How \(\lambda\) Controls the Blend

  • \(\lambda = 0\): Traces decay instantly. Only the current \((s, a)\) gets updated → equivalent to 1-step Sarsa.
  • \(\lambda = 1\): Traces persist for the entire episode → approaches MC (every-visit).
  • \(0 < \lambda < 1\): A smooth blend. Recent state-action pairs get larger updates, older ones get exponentially smaller updates.

Code Skeleton

class SarsaLambdaPolicy:
    def __init__(self, Q, eps, lam=0.8, gamma=0.98, lr=0.01):
        self.Q = Q
        self.eps = eps
        self.lam = lam       # λ: trace decay parameter
        self.gamma = gamma
        self.lr = lr
        # Eligibility traces: same shape as Q
        self.E = np.zeros_like(Q)

    def reset_traces(self):
        """Call at the start of each episode."""
        # TODO: reset all traces to 0

    def update(self, obs, act, reward, next_obs, next_act):
        """Apply the 4-step update described above:
        1. Compute TD error δ
        2. Increment trace for visited (s, a)
        3. Update ALL Q-values proportional to their trace
        4. Decay ALL traces by γλ
        """
        # TODO: implement

    def __call__(self, state):
        if np.random.rand() < self.eps:
            return np.random.choice(n_action)
        return np.argmax(self.Q[state, :])

Hint: The update method is very similar to 1-step Sarsa — you just add two extra lines for the trace (increment and decay). The key insight is that the Q update applies to every state-action pair, but pairs with near-zero traces get negligible updates.

Training loop: The same as 1-step Sarsa, with one addition — call reset_traces() at the start of each episode.

Try \(\lambda = 0.8\) as a starting point. Save results to SARSA-lambda.csv and plot alongside your other curves.

Part 4: Questions

Answer the following in your report:

  1. (15 pts) Show the learning curves for 1-step, 2-step, 5-step Sarsa on one plot. Extra points for Sarsa(\(\lambda\)) on the plot.
  2. (10 pts) Compare Sarsa with different step sizes. What are the pros and cons of n-step Sarsa with a large \(n\)? What happens as \(n \to \infty\)?
  3. (5 pts) Compare Sarsa(\(\lambda\)) with n-step Sarsa.

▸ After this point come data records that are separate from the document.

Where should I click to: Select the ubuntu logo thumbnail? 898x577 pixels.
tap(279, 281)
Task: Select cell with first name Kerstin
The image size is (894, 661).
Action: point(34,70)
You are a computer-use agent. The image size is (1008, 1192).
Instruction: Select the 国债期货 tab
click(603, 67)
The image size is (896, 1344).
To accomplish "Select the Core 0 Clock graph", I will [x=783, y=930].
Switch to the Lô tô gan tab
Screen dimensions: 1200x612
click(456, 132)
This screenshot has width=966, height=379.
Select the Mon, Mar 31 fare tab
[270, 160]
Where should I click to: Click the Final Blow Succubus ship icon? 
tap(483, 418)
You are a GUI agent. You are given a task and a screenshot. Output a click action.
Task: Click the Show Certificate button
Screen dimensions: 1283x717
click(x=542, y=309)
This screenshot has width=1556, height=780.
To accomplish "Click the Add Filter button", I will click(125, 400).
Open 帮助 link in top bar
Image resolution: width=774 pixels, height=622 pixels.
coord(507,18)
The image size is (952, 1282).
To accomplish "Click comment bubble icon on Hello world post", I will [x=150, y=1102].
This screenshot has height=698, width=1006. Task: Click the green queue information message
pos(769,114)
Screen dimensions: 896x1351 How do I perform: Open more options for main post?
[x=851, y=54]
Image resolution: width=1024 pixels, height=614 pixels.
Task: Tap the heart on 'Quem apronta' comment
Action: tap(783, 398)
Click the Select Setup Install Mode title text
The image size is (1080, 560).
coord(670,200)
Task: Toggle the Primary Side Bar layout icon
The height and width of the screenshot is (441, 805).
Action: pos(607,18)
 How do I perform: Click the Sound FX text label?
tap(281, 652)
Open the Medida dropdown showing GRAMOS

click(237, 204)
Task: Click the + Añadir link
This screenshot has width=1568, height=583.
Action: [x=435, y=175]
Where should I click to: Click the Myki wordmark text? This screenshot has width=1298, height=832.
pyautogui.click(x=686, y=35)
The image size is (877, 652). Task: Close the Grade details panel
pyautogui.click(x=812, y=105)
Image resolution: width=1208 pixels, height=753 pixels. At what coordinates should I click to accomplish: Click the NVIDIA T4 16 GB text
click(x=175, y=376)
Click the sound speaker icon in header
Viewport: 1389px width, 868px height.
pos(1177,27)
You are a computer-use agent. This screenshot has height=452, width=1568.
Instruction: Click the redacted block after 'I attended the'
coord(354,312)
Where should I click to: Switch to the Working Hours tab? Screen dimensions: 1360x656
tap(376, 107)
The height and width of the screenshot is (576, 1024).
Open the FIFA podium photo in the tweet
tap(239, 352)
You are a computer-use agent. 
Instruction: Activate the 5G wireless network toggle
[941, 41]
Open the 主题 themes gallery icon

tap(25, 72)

What advantage does the eligibility trace approach have over fixing a single \(n\)?

Deliverables and Rubrics

Submit a PDF exported from your Jupyter notebook that includes your code and answers.

  • (70 pts) Working implementations:
    • 1-step Sarsa: 35 pts
    • n-step Sarsa (2-step and 5-step): 20 pts
    • Sarsa(\(\lambda\)): 15 pts
  • (30 pts) Answers to all questions in Part 4.